Was he not worth killing? Was he a sincere man? In a little time we shall see. Judgment overtook him, and crushed him, and he lives in history as a rebel and a liar. Let us not presume too much upon God's clemency. We have done evil to our King: we have defiled his house; we have abandoned his altar; we have spent our spite and contempt upon his servants; we have said, Who is the Lord that we should serve him, or the Almighty that we should come unto him? The whole white heaven is empty, and we will do as we please upon the earth. Whilst we are talking so, let us refresh our memory with some historical instances. Shimei had his day: he cursed the king and threw stones at the head that was crowned; but he came and crawled before the same king, and asked for that king's pity. And David spared him. May it not be so with us spiritually? Are there not times when we feel very independent; when we are, indeed, quite defiant from the religious point of view, when we say, The earth is ours and the fulness thereof: we will sow when we please and reap when we like; we will pull down our barns and build greater, and our profits shall be redundant, and the latter end shall be more than the first? And then we forget to pray and sing and do all the sweet duties of worship. But the Lord sitteth in the heavens; he will not willingly slay the children of men. He spares even blasphemers. But "kiss the Son, lest he be angry, and ye perish from the way, when his wrath is kindled but a little." There is no escape from the final judgment. Shimei lives a day or two, but presently the fate he has invoked and deserved will swallow him up. "It is a fearful thing to fall into the hands of the living God." "Dearly beloved, avenge not yourselves, but rather give place unto wrath: for it is written, Vengeance is mine; I will repay, saith the Lord." There are threatenings as well as promises, and the threatenings are not the petulant words of defiance, but the solemn declarations of eternal righteousness. Sad is the lot of the enemy! He shall be dashed to pieces like a potter's vessel.

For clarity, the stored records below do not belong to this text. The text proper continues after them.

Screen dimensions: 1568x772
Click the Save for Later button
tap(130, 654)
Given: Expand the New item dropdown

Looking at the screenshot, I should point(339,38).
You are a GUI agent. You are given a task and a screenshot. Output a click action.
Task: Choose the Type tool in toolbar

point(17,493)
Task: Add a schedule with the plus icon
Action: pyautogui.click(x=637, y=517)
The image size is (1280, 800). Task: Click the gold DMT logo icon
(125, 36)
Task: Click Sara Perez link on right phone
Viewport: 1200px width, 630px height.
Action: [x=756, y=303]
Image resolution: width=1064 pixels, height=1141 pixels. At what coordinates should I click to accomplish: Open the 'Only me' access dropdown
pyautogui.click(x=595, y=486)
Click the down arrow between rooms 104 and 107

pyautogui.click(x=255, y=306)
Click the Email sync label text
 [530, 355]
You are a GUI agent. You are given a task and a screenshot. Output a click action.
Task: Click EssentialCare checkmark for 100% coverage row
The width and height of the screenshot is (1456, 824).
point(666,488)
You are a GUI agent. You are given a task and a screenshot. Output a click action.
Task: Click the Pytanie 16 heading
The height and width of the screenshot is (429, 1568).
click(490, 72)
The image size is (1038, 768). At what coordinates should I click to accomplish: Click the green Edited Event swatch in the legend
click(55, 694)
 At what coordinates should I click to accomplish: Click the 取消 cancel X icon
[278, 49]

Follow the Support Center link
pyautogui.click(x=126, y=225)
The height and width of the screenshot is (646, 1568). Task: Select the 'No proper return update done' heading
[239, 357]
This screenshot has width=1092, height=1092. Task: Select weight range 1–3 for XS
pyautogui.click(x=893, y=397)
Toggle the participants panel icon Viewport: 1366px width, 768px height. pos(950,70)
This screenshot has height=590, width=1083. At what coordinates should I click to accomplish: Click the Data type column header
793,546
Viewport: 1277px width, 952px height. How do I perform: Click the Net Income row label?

Then there was a supposed enemy as well as a real one:—
"And Mephibosheth the son of Saul came down to meet the king, and had neither dressed his feet, nor trimmed his beard, nor washed his clothes, from the day the king departed until the day he came again in peace" (2Samuel 19:24).
Ziba had told lies to the king about Mephibosheth. Ziba had said: The lame dog tarries in Jerusalem, saying his chance has come now: the house of Saul will return to power; and Mephibosheth lies there in ambush, ready to seize the golden chance; I told thee before, at least suggestively, that he, the son of Saul, was of the quality of Saul (xvi. 3). David simply said to the lame man, "Wherefore wentest not thou with me, Mephibosheth?" (2Samuel 19:25). A beautiful inquiry! The king is calm. His equanimity assists the expression of his justice. He is nobly generous. See him: fair, wrinkled, grave: grief written all over his face; a man who has seen life in its most troubled aspects, yet chastened, subdued, mellowed: a shepherd-boy turned into a comparatively and prematurely old man. Observe how he looks down upon the lame son of Jonathan, and says, "Wherefore wentest not thou with me, Mephibosheth? "I expected to have found thee in my train: wherefore didst thou not come?
"And he answered, My lord, O king, my servant deceived me: for thy servant said, I will saddle me an ass, that I may ride thereon, and go to the king; because thy servant is lame. And he hath slandered thy servant unto my lord the king; but my lord the king is as an angel of God: do therefore what is good in thine eyes" (2Samuel 19:26-27).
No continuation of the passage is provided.